▶ [ACTION ITEM] Only the lines from the one containing "Click the price chart horizontal scrollbar" through the last line of the material should be copied, exactly as written and without pictures.
··········
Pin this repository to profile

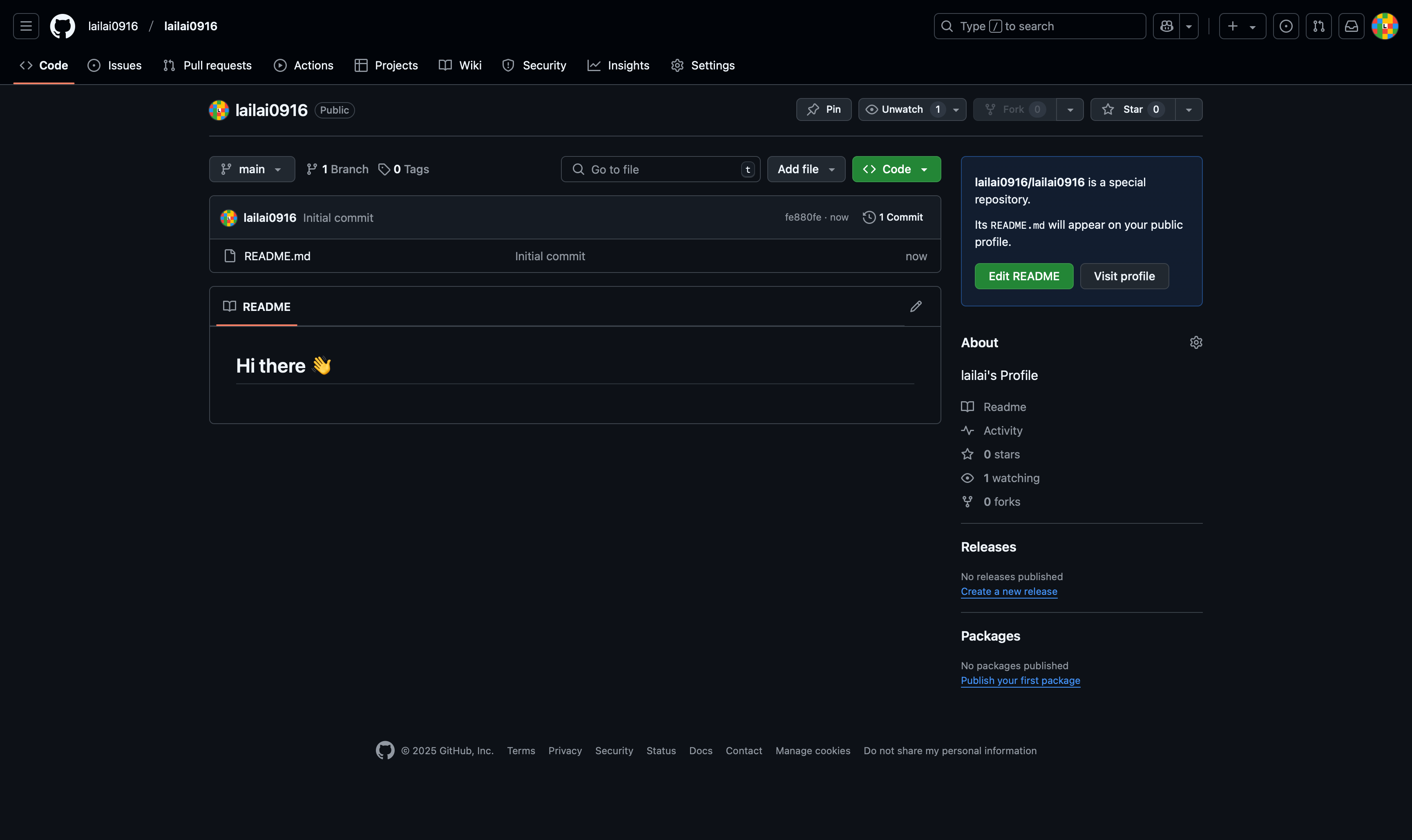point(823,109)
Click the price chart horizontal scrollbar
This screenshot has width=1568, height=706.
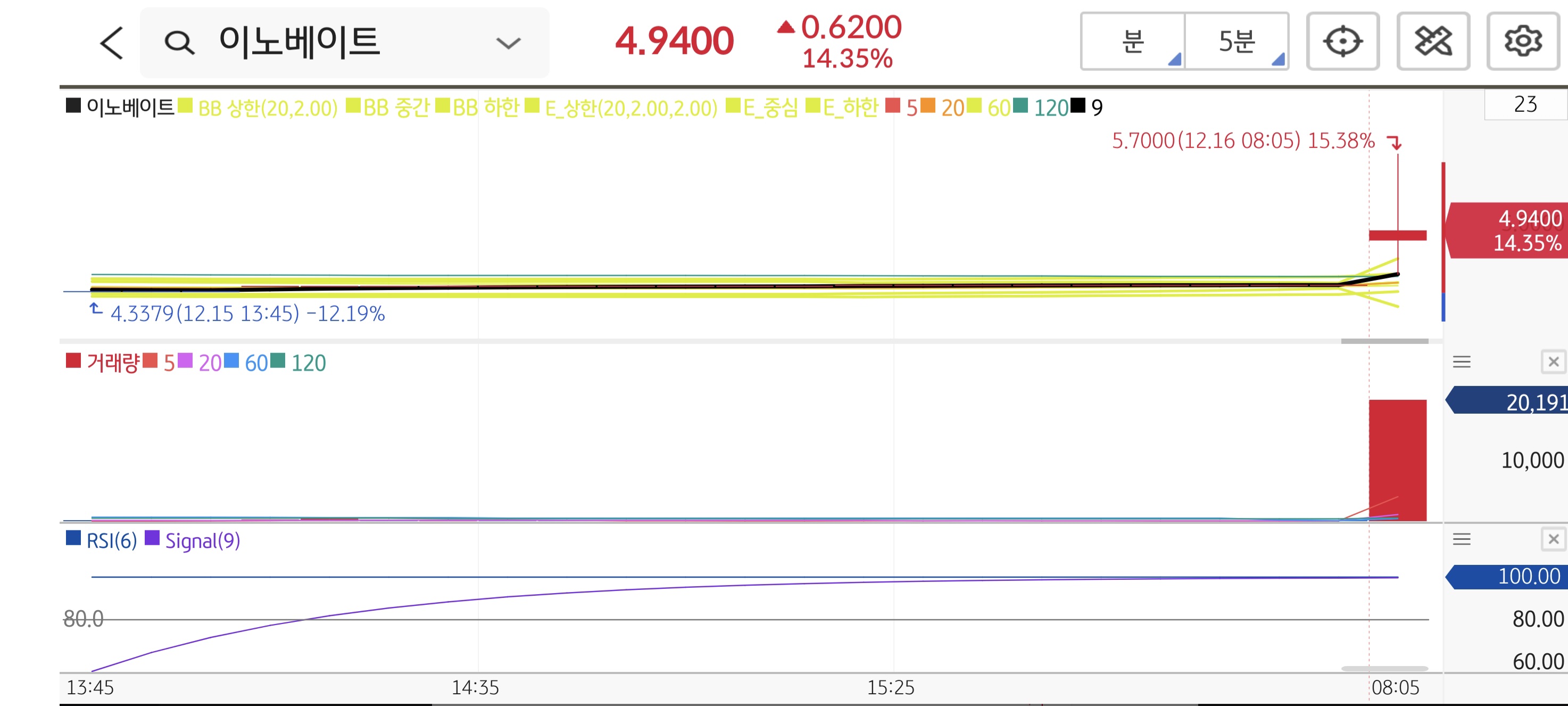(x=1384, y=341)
··········
▶ [SOLUTION]
Click the price chart horizontal scrollbar
This screenshot has width=1568, height=706.
(x=1384, y=341)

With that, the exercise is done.